Weekend repair or how to fix Saitek Rhino X55 / X56 throttl controller
A little adventure of two joysticks. The story of how to fix the Rhino Throttle Controller X55 (X56) with minimal cost. Read with caution! Contains an unacceptable attitude to the circuitry and the rules of switching electronic devices.
Disclaimer! To do this as I did wrong, in a good way, it is necessary to do a replacement of the component or at least put TVS diodes on!
I have two joysticks - a set of Rhino X55 (X56) and both of them had Throttle Controller flying. The first one took off almost a year after the purchase, and so the second appeared - they sent a new, more recent X56 model under warranty. But the happiness was not long, his trottle controller also ceased to be determined after a while.
We abandoned him, because there was no time to fiddle with a guarantee, and the second half - the joystick itself worked fine.
And then, a week ago, my son was concerned to replace this one under warranty, because Saitek moved to Logitech, why not try it?
But it did not, the warranty period has expired and the second joystick.
Well, once I went so drunk, I have nothing more to lose, and I uncovered an oscilloscope.
The method is simple: we poke the oscilloscope in all places and see what happens.
First of all, I found out that the controller does not access the SPI FLSAH (W25X40L) stand-alone chip, and it should read the USB device identifier from there. In addition, I looked at the working joystick and there it turned out to be exactly the same chip of the controller CY7C64215-56LTXC and in general it was clear what and how it should work.
It became more interesting when I noticed that the working joystick chip is powered by 5V via DC-DC up / down converter from 5V included with USB. Well, it became clear that they stabilize the power supply, but at the output of 5V. But the “fire victims” were fed 3.3V through a lowering stabilizer. While the power supply chip is universal and can work within 3.3V - 5.2V. "Hmmm" I thought, maybe he has little power? But the filing of 5B did not help.
The second difference was in a small buffer chip that transferred data signals from USB 5V to 3.3V level. And when I compared the signals at the controller inputs, I saw that the signals from the computer are in insufficient levels (see the pictures).
Well, taking into account that in the joystick running on 5V, the YUSB data signals go directly to the controller and there are only shunt diodes standing there, I uprooted this level converter and started the USB data lines directly to the controller. And a miracle happened! It worked!
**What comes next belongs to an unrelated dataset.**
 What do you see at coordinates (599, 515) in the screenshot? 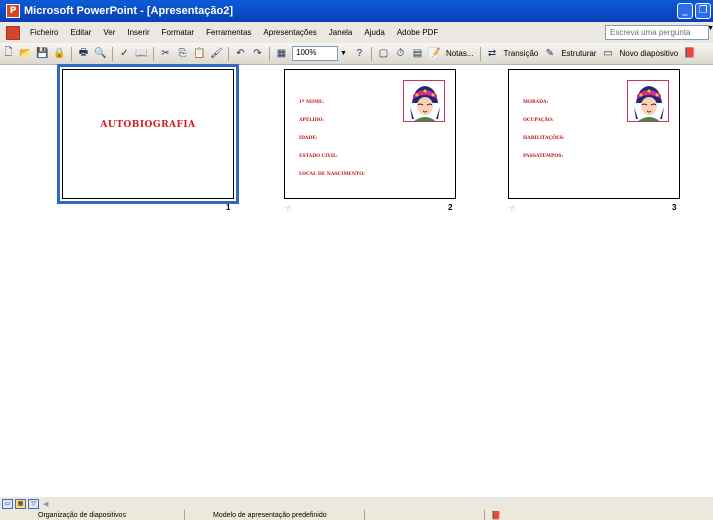
I see `status-language: 📕` at bounding box center [599, 515].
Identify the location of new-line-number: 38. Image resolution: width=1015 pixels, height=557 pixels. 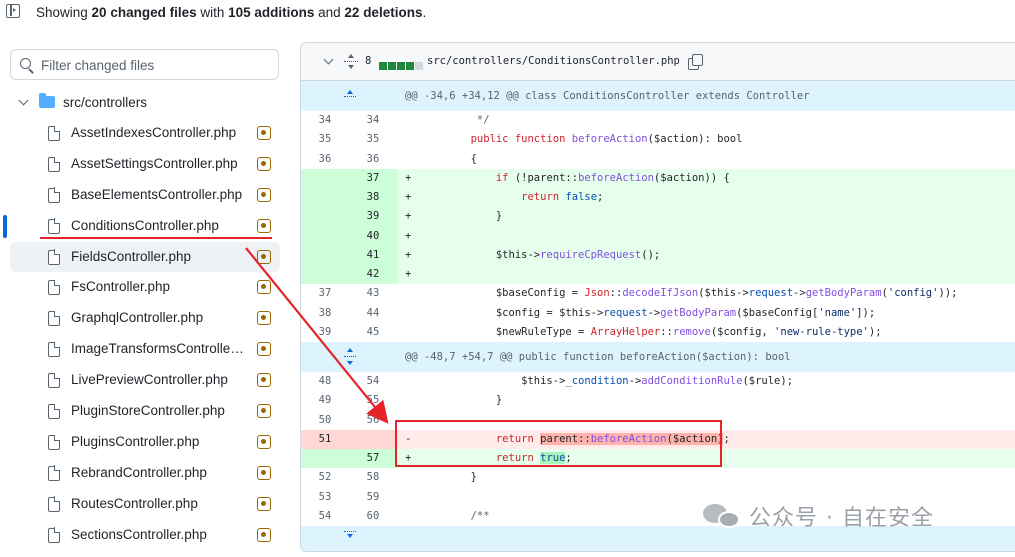
(373, 198).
So now I have two working sets of the Rhino X55 and Rhino X56 joysticks.
Pictures with captions - an explanation.
This is a patient before surgery.
So it "does not work"
It is circled in a vicious buffer. Below it is the chip CY7C64215-56LTXC, and even lower SPI FLASH W25X40L
This is a USB signal from the computer to the buffer. Notice the level: 3.5V
This is also a signal from the computer but this is output from the buffer to the computer
“Here he is! A bad tooth! ”(C) is a signal after the buffer from the controller. As can be seen from the level, it barely reaches 2.5V, so the controller does not recognize logical ones ...
This is the signal from the controller (output) to the buffer. Also level remarkable
Here it is, this wicked buffer-transducer, preparing for amputation
Unfortunately, it is very difficult to unsolder them - the paths are very gentle and have come off in some places. Well, it does not matter, such a trifle for me to solder is not the first time.
It is necessary now to pour something
This is what I connect the tracks
The result was not long in coming! Everything is determined now!
These are signals without a buffer, as seen from the level they are the same as the controller gave without (before) a buffer
This is from the computer to the chip - you can see the level is quite sufficient now.
Lit up! :)
Well, that's it. The plans still put protection on these lines.